Прошло время, и теперь палки свистят мимо! Ловкость чужака в уклонении оскорбляет бросающих, а его нежелание швырять палку или камень ответно и вовсе доводит до бешенства. Но дети не унимаются. Они ведь слушают старших, и те тоже не унимаются, перемывают косточки и паучку, и его названой маме
Рогатая палка запрыгала по дороге и замерла, уткнувшись в забор.
Сенокосец Косить не пробовал, сгребаю уж всяко лучше крикунов, буркнул Ул, удобнее перехватил корзину и поволок дальше, шепнув: Косят взрослые.
Это было важное замечание о возрасте. Ул много раз пытался посчитать или угадать: сколько ему лет? По росту если, так в первое же лето он сделался не ниже сына мельника, то есть годным на все четырнадцать. Правда, Ул тогда сутулился и сгибал ноги в коленях, то ли желая спрятать нескладность худобы, то ли помня прежнюю слабость По уму и сноровке в работе он и вовсе взрослый!
Четыре года минуло с ночи, когда мама выловила его из реки. Растрепанная корзинка по-прежнему припрятана в сарае. Плетение незнакомое, работа тонкая. Пеленки тоже особенные, невесомые, и еще сохранился витой шнур с золотой искоркой. Матушка Ула никогда не скрывала от найденыша историю его появления в Заводи, не набивалась в кровную родню. Но как ее еще звать по совести? Она из воды вытянула и отстояла, ведь всякое говорили, а она не обижалась и сына в обиду не давала, насколько умела.
Никто не искал корзинку с потерянным ребенком. Получается, правильно забылось прежнее? В первую осень, когда щеку порвала та палка, казалось: надо найти прошлое и взыскать с неведомой кровной родни за свою боль. Потом была вторая палка, и третья, и наконец та, с которой Ул перестал вести счет. Научился уклоняться. Боль ссадины остыла, обида на свое беспамятство подернулась ледком давности, как вода у мостков.
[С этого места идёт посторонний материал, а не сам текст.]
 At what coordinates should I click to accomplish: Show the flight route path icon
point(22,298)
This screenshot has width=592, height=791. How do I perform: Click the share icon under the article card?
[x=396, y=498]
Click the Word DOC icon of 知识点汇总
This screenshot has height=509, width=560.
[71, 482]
В зиму мама Ула болела, кашляла. Он сидел рядом и перебирал сухие шуршащие травы в тряпицах и коробах. Тогда и стало понятно: незачем искать прошлое! Он здесь нужен, и здесь ему есть место. Полезное. Важное.
Снова и снова приходили весны, даровали Заводи вдоволь дождей и тепла. Ул научился не только уворачиваться, но и ловить палки. Повадился громко благодарить за помощь в сборе хвороста. А, поскольку злыдни отчего-то помогать опасаются более, чем вредить, такой ответ их обижал до слез. С нынешней весны стало еще занятнее: палки теперь кидают друг в дружку все дети, завидно им, что «серый паучок» ловит, как никто другой. В Заводи прибавилось ссадин на пухлых детских щеках. Рассерженные мамаши нехотя бредут к Уле за мазями и норовят заодно укорить травницу, обвинить в дурном воспитании найденыша.
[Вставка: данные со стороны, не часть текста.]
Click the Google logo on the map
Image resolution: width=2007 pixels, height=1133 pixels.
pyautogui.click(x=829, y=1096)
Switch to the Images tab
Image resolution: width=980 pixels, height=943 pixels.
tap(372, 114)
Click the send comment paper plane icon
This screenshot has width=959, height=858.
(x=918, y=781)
Хэш Коно, я принес рыбу, выдохнул Ул, опуская тяжеленную корзину и заодно кланяясь.
Не пойму, вежливый ты или из вредности так держишься, отозвался Сото, старший сын лодочного мастера. Иди ты хэш Ул, покуда я добрый.
Могли бы кинуть в меня во-он тем подарочком, широко улыбаясь, посоветовал Ул, присмотрев у стены роскошное дубовое полено. Такое способно гореть и давать тепло так же долго, как огромная, в рост Ула, охапка бросового хвороста.
Может, кинуть ещё и копченым окороком? Ох, нахальный ты. Полено ему отдай. Непрошенное. Без благодарности. Угрей принес?
Да. Все крупные, из серебряной породы. Все ночного вылова.
Тебя однажды утопят, вздохнул сын лодочника, покосился по сторонам и заговорил тише. Не знаю, как ты ловишь, что за способ. Но впредь не хвастай.